§ **What is required**: Your result should be the lines holding the word "page", copied from the entries below.

== Information supplied ==

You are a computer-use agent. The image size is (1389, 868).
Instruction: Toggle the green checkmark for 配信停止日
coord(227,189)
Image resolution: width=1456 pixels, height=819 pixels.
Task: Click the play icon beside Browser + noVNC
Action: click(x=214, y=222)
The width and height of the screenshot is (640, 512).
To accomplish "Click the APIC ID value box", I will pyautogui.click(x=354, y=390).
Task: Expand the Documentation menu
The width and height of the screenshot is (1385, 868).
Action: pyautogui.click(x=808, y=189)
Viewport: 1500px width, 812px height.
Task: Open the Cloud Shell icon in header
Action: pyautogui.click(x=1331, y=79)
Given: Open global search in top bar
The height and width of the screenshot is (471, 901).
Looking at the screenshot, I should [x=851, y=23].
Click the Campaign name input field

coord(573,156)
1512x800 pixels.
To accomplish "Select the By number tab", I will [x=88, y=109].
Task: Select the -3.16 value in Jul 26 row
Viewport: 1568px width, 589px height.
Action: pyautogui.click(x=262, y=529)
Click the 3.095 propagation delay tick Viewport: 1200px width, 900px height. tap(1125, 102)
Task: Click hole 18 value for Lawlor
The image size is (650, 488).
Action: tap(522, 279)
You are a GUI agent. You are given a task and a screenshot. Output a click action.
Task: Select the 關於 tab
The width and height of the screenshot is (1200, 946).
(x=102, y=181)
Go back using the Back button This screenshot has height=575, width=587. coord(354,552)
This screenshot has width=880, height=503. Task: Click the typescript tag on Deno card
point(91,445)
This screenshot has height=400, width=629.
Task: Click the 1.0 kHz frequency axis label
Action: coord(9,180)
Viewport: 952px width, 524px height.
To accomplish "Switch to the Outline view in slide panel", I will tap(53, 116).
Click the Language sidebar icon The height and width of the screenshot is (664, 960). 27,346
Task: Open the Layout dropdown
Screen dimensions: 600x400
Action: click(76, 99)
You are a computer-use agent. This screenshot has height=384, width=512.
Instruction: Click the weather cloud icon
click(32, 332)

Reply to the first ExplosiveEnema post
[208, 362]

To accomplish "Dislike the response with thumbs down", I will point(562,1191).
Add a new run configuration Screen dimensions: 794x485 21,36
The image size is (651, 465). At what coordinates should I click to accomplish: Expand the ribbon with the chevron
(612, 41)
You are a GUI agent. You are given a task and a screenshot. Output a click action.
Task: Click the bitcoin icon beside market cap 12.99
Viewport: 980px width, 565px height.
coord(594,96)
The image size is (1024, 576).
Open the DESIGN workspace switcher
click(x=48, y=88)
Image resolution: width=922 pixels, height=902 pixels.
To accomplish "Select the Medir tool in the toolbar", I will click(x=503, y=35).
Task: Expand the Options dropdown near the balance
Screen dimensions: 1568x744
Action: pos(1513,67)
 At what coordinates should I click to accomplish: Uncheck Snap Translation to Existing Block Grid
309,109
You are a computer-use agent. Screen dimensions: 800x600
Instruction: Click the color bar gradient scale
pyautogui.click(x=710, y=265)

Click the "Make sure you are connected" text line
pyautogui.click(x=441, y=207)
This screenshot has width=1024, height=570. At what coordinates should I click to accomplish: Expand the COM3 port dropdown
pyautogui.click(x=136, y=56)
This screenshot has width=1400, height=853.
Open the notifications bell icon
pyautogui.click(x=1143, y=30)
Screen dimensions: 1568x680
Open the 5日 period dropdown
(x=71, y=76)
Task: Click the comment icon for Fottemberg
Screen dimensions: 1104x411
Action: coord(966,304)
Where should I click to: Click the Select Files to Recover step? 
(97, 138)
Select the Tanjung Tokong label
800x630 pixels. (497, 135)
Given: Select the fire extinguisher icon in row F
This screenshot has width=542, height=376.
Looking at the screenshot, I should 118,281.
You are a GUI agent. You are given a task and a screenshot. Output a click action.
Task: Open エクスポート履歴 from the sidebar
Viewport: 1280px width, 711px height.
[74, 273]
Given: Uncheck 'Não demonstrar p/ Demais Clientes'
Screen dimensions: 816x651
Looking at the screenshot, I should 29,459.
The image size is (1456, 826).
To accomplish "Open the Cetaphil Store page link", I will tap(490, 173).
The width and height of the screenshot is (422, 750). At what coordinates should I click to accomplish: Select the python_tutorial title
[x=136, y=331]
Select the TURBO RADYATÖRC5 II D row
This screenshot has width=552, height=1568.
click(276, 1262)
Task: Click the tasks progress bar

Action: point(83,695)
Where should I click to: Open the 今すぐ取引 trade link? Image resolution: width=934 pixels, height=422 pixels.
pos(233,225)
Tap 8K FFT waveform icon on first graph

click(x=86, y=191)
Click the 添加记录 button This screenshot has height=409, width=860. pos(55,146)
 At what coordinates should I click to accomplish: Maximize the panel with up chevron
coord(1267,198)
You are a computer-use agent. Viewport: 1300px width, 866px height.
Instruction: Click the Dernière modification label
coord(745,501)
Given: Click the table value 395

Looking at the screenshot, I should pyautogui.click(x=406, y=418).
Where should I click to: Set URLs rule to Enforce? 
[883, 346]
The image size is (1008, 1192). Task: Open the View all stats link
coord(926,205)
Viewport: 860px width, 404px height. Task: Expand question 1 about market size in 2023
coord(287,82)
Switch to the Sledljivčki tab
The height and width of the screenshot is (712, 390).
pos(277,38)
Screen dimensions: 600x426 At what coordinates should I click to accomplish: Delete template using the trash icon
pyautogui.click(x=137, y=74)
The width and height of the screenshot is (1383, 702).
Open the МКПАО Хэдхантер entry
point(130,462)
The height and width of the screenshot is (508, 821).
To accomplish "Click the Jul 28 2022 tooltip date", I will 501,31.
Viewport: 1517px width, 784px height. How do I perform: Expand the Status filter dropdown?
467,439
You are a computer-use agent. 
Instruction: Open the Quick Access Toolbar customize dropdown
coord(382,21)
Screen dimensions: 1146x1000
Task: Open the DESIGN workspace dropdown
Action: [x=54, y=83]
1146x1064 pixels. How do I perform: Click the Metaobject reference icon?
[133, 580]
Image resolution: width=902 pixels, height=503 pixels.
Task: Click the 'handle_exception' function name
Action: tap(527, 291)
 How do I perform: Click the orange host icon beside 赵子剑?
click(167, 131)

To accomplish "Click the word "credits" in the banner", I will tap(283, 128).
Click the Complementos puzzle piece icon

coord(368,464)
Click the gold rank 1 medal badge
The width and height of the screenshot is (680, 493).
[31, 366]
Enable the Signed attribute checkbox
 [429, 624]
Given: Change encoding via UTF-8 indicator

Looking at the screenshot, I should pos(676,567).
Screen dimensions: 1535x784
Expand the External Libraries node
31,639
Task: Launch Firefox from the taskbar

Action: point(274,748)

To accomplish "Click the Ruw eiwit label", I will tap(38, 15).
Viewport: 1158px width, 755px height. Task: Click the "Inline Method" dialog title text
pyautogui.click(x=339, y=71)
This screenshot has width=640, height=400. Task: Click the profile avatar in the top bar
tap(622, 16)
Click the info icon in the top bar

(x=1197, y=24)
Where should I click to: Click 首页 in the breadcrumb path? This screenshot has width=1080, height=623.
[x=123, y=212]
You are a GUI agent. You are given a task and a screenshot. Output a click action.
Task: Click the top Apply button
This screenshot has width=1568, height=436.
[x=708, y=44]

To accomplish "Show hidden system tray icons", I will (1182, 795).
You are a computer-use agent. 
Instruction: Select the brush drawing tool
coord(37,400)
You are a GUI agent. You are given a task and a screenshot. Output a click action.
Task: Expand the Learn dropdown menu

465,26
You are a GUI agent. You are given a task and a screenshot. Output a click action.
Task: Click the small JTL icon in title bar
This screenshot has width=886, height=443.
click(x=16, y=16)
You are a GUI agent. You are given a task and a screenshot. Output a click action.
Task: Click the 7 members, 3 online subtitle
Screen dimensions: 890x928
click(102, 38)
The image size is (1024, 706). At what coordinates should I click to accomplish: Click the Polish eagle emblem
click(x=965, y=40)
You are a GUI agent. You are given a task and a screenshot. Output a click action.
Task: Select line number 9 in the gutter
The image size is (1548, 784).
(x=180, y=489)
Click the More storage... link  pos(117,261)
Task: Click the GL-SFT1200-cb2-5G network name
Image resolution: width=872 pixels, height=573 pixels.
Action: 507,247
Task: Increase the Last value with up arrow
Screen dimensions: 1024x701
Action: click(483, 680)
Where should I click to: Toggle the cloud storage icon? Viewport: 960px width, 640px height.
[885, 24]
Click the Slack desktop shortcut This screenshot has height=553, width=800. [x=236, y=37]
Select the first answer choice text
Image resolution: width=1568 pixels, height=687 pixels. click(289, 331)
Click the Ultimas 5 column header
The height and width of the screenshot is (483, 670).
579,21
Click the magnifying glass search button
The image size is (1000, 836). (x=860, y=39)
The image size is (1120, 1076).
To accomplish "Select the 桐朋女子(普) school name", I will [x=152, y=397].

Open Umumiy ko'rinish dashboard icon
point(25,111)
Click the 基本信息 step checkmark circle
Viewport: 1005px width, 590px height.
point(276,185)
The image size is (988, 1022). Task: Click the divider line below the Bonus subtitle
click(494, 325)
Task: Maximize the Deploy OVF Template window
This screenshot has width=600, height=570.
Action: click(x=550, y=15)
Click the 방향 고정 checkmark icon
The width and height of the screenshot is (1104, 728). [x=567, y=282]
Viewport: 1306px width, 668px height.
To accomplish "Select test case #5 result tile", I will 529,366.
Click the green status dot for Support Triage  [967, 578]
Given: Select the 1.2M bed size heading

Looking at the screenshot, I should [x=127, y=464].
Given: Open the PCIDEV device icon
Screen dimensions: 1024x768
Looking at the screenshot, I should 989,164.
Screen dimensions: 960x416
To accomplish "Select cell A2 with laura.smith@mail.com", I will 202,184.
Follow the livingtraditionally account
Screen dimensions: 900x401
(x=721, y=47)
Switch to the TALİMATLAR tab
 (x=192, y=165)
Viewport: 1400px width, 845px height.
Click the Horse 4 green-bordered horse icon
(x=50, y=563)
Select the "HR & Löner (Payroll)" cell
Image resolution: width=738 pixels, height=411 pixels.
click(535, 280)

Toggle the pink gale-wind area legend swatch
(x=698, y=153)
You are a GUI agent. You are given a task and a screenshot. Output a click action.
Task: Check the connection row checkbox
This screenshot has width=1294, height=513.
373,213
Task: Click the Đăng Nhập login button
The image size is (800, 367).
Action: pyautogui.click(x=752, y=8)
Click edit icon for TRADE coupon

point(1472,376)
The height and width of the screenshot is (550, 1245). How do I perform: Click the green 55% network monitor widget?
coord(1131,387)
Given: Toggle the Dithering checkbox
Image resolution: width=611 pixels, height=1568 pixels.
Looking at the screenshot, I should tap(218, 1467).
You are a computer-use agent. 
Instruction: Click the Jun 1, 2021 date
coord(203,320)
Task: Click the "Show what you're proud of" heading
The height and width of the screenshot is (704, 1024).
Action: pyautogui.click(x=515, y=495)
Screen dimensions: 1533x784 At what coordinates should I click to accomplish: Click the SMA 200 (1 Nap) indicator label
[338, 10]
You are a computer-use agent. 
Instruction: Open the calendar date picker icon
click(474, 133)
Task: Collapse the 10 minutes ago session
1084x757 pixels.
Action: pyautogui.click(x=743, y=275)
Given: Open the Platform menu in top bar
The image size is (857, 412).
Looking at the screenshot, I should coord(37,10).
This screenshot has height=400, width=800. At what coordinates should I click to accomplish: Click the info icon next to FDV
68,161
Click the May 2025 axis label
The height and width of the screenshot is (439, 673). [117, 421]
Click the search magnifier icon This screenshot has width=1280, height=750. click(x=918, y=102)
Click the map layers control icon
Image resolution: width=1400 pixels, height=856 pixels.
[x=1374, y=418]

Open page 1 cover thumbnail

===

§ **Written reply**:
To accomplish "Open the Cetaphil Store page link", I will tap(490, 173).
Open page 1 cover thumbnail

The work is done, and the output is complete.